There are three things that I gain from this passage:

  1. A Christian derives joy and comfort from the lives of other believers, particularly when they show forth the love of the Savior Jesus Christ.
    1. This is the same joy that I see him elsewhere describing himself as “overflowing with joy” (2 Corinthians 7:4) because of the Corinthian’s example. The heart of a Christian is entranced by, and filled with, the glory of Jesus Christ (1 Peter 1:8), and thus is brought into an experience of that joy not only through seeing the source, but also in seeing others reflecting the source; not only in the river of life, but also the tributaries (Psalm 36:8; 16:11,3). Just as a person delights in the face of their friend actually before them, they still rejoice, in a sense of being reminded, in seeing a picture of their friend. So Christians delight in seeing a beam of the face of their Lord in another.
    2. And from this they also derive comfort because it is only in the love of Jesus that they find rest, ministry and care for their souls. And so their friend that they see the glory of Christ in (and therefore take joy in them) also becomes a minister of that fountain of love to them. We rest only in Christ, and so when others care for us, we are only truly comforted and satisfied in their affection for us if its source comes from Christ. And the heart awakened by grace to the beauty of God will sense this love as a smell of their home and lover.

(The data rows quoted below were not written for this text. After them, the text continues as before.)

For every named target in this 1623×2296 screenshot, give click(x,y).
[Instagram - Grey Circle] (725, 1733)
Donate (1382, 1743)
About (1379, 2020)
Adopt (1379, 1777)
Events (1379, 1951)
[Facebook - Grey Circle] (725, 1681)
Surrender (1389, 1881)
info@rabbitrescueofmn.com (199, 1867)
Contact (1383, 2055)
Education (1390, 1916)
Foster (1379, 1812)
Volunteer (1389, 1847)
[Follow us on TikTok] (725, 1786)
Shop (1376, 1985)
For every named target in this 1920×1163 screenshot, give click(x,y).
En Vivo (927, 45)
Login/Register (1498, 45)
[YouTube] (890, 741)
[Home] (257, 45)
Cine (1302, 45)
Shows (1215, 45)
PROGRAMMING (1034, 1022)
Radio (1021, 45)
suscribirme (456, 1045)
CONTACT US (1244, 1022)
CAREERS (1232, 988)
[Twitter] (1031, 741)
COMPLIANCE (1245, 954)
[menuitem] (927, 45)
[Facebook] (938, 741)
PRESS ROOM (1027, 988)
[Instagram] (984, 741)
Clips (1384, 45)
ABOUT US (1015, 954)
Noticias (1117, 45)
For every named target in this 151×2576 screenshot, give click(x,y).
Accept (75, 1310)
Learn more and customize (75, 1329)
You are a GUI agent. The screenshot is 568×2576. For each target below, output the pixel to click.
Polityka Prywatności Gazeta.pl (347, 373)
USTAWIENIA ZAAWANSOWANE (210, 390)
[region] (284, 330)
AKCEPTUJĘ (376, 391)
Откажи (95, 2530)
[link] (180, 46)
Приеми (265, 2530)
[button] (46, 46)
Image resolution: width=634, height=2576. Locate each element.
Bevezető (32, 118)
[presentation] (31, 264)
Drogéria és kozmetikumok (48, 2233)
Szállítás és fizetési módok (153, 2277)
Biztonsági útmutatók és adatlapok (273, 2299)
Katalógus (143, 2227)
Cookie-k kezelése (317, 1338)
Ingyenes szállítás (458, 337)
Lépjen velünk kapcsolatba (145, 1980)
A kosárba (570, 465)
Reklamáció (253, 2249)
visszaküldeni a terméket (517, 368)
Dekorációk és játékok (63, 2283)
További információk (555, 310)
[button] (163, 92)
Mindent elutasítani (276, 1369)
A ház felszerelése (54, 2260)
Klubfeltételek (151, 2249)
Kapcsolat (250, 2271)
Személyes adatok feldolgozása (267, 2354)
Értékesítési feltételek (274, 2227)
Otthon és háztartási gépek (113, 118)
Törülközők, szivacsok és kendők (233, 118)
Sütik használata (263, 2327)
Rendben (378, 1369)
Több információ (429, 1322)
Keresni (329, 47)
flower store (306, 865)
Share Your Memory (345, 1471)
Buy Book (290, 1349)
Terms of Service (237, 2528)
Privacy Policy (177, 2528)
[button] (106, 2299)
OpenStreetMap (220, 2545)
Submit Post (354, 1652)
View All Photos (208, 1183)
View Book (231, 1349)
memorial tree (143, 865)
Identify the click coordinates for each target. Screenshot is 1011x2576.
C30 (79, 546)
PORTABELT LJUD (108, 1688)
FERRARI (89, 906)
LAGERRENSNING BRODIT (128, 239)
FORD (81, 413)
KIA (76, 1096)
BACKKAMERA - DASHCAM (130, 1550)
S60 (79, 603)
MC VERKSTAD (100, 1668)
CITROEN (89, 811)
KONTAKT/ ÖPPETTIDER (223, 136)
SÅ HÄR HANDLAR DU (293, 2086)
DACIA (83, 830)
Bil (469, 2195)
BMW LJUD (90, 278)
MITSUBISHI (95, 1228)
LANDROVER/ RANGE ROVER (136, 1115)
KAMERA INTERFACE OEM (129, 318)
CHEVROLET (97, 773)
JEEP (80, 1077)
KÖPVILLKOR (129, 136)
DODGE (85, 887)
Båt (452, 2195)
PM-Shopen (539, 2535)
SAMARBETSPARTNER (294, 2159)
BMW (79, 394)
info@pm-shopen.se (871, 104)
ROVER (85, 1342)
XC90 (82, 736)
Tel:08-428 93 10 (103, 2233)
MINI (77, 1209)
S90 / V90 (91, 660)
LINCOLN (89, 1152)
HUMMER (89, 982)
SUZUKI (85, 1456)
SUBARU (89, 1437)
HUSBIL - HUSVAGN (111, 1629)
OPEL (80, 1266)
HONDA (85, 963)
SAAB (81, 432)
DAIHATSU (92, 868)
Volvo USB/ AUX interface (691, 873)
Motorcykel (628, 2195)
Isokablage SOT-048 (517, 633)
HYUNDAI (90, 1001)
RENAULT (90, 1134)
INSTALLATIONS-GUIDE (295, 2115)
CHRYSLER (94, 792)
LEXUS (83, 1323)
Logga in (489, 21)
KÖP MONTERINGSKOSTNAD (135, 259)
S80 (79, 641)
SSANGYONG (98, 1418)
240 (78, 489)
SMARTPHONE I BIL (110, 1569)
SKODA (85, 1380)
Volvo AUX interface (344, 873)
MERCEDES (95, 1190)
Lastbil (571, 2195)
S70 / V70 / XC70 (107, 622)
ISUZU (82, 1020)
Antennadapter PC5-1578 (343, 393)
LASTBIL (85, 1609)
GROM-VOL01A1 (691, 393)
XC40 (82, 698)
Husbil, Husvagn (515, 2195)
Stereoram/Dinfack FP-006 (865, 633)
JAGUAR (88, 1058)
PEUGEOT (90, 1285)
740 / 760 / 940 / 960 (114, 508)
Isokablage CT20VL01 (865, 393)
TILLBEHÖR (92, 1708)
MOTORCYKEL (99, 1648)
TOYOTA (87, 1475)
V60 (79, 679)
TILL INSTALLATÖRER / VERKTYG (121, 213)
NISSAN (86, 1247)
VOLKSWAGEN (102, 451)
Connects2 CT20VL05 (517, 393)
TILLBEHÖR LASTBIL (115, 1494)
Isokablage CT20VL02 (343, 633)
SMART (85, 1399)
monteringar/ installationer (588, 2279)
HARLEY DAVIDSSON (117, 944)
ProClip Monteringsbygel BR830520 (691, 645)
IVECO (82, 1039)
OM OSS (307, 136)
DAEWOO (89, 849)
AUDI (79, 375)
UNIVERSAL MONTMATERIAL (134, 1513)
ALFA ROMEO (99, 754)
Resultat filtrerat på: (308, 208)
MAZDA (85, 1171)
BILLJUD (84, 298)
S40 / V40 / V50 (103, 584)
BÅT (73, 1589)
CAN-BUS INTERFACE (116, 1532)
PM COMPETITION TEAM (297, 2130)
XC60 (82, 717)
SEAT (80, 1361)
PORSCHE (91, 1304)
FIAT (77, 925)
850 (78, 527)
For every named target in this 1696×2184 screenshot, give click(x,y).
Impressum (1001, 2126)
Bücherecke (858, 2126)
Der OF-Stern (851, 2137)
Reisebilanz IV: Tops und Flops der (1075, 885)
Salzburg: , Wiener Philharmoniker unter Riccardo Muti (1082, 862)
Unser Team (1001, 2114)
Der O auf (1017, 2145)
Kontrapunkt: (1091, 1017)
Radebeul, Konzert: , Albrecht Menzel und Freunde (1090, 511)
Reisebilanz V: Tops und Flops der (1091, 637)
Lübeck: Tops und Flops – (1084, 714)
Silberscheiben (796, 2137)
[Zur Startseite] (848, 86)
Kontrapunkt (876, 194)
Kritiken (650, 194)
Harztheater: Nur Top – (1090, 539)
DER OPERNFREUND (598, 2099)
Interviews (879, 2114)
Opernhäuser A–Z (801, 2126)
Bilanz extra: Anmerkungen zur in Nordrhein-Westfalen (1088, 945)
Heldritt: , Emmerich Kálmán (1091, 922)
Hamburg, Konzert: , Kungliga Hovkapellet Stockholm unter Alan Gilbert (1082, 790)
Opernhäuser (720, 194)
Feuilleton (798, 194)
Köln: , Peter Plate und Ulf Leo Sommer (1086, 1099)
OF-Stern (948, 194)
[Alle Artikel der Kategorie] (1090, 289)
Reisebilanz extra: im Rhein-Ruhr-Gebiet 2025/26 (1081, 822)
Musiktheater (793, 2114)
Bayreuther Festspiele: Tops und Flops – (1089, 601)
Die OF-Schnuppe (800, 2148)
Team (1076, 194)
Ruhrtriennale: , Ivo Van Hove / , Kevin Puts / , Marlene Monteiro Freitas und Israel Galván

Both of these are the case for a Christian because they do not count themselves very high, but do count their need for Christ as very great. The humble Christian counts all his needs and weakness met in Christ alone, and so when seeing others is brought to joy, delight, and comfort when he sees Christ in them.

  1. The Christian’s great aim is to so love his brothers that they are refreshed. Not only do we see an example in this passage in Paul of how to delight in our brethren, but also in Philemon on how to bring delight to our brethren. We bring this delight to our brothers and sisters through love. Love is the great aim of the Christian life; a soul ravishing, soul exploding, soul-pouring love. And I cannot help but wonder at this point if Paul is pointing to Philemon and saying that he is an example of a Christian living out 1 Corinthians 13. For since that chapter is bout how to properly relate to each other in the body of Christ, and because Paul says that the use of Philemon’s love was to refresh “the hearts of the saints” through his love, I am sure that here we have a Biblical example of 1 Corinthians “in action”. Thus, we should see that we do not simply follow 1 Corinthians 13 to be loving in a general sense, but to bring our brothers joy in the Lord. Joy and love have the same aim in the Christian life: delight in God.
  2. Even the best and most useful of gifts and works in a Christian are but merely instruments wielded by God’s own hand. All of the good that Philemon served was because he was used “through”. I gather this from the last two words of the passage,that these things came “through [Philemon]”. The ending of this passage not only indicates the human agent, but speaks to me of the divine agent under and behind the ministry and example of Philemon. Thus, even here in the encouragement of Paul, we see that a Biblical understanding of church life and Biblical friendship is filled by God himself; filled by God’s joy in God, and thus we circle around into point #1 above.